Nos dijeron que teníamos la mejor sanidad del mundo y nos lo creímos. Hasta que la sanidad sufrió un test estrés y todo se vino abajo y descubrimos lo que ya sabíamos y nadie quería ver. Como las avestruces nos habíamos dedicado durante años a esconder la cabeza ante las listas de espera, los recortes, los equipamientos obsoletos, la mengua de las plantillas, la paulatina desaparición de camas hospitalarias, la precariedad de los contratos y el crecimiento de la sanidad privada, gracias a los conciertos que los diferentes gobiernos autonómicos vienen firmando desde hace años; un 44,6% en Baleares o un 29,1% en Madrid, de crecimiento en los últimos siete años.
Cuando la primera ola de
coronavirus puso al borde del colapso la sanidad pública, nadie tuvo el valor
de reconocer la responsabilidad que tenían en ello. Ningún dirigente salió a
los medios de comunicación a pedir perdón por haber estado engañándonos durante
años. A todos se les llenó la boca diciendo que tomaban nota de lo que estaba
pasando y que se ponían a trabajar para solucionarlo, como si de la noche a la
mañana se pudiera enderezar lo que llevaba años torcido. Pero lo cierto, es que
si se pudo trampear la situación y evitar el derrumbe absoluto de la sanidad,
fue gracias a los sanitarios y al esfuerzo sobrehumano físico y mental, que
muchos de ellos tuvieron que realizar. Parecía que los aplausos de todos los
días serían un revulsivo para que los gobernantes aprendieran de los errores
del pasado y empezaran a enmendar el problema, pero todo se quedó en homenaje y
agradecimiento al esfuerzo que estaban realizando. Ya lo advirtieron ellos:
menos aplausos y más soluciones a los problemas del sistema sanitario público.
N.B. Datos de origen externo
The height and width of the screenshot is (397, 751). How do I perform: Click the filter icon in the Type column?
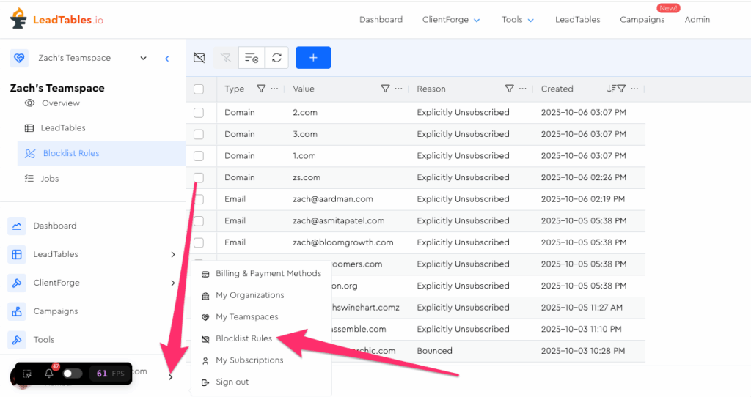click(260, 89)
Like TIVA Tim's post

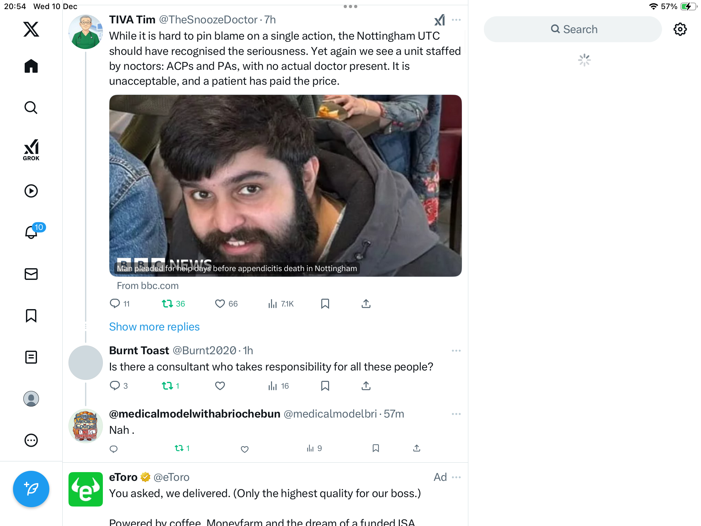[226, 304]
Llegó el verano, nos creímos que
todo había pasado y los gobernantes, una vez más, miraron para otro lado. Y de
aquellos barros estos lodos. Hoy, en plena segunda ola de la pandemia, con el
coronavirus amenazando otra vez vidas, haciendas y capacidad de respuesta en
los diferentes niveles de la sanidad, volvemos a fiarlo todo al esfuerzo de los
sanitarios, al trabajo extenuante que se les prometió no iban a volver a
sufrir. Y la única respuesta de los gobernantes es seguir con las mismas
carencias que antes, exigir que doblen turnos, que pierdan vacaciones y que
renuncien a trabajar en buenas condiciones. Si fiamos la suerte de los enfermos
solo a su esfuerzo, por la falta de implementación de medidas, está todo
fallando otra vez. En definitiva, recortar derechos como única respuesta a la
incapacidad de gestionar bien los problemas, es el peor camino que se puede
tomar, además de injusto.
Ya se acabó el tiempo de refrendo
por la urgencia de las medidas y porque en momentos de crisis aguda es mejor
arrimar el hombro todos juntos, que tirar cada uno por un lado. Produce una
infinita vergüenza ver que los sanitarios están en el mismo punto de partida
que al principio de la pandemia, pero mucho más agotados psicológicamente, con
sensación de abandono y ahora viendo como los gobernantes aprietan las turcas
de su incapacidad para solucionar problemas sobre ellos. País.